Search the data for "notifications". Return each matching line.

-------- SOURCE INFORMATION

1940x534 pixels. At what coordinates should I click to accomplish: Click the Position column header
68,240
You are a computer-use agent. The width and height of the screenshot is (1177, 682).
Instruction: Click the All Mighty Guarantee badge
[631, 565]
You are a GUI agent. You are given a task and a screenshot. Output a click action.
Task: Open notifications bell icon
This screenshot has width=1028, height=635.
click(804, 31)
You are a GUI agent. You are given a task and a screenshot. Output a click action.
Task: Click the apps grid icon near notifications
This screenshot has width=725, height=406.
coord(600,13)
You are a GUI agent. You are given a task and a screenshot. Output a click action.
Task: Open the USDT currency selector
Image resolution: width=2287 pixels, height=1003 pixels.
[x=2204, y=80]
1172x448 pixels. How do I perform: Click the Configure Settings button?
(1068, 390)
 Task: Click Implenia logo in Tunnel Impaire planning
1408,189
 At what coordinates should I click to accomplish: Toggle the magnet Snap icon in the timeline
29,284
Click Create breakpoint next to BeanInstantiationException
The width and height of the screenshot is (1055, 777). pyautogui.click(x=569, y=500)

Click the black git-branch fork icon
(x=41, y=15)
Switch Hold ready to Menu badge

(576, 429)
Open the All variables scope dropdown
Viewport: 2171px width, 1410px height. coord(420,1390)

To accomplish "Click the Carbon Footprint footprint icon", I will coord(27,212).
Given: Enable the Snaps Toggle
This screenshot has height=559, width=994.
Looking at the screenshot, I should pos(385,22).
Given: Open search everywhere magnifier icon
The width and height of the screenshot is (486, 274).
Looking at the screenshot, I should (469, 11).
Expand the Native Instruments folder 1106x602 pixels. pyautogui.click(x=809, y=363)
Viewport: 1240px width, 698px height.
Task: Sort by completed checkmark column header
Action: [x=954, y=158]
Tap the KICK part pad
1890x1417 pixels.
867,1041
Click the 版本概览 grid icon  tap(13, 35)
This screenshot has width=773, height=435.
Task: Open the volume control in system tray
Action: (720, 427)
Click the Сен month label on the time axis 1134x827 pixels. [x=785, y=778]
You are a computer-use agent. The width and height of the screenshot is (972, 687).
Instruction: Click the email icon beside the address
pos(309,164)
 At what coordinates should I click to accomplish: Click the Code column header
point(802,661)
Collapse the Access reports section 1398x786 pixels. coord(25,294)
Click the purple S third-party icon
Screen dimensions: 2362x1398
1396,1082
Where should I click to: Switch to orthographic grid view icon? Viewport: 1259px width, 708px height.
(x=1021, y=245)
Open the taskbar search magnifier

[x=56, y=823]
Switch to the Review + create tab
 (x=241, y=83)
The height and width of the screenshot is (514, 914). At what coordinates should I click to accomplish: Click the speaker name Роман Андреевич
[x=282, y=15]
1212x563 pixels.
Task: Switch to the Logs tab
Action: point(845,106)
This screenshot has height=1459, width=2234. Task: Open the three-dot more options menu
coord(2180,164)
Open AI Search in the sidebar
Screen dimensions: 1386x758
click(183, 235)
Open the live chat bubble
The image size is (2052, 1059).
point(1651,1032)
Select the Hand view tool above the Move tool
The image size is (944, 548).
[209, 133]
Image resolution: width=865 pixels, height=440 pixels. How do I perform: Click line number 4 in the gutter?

----------------

• ANSWER FOR THIS EXERCISE:
Task: Open notifications bell icon
Task: Click the apps grid icon near notifications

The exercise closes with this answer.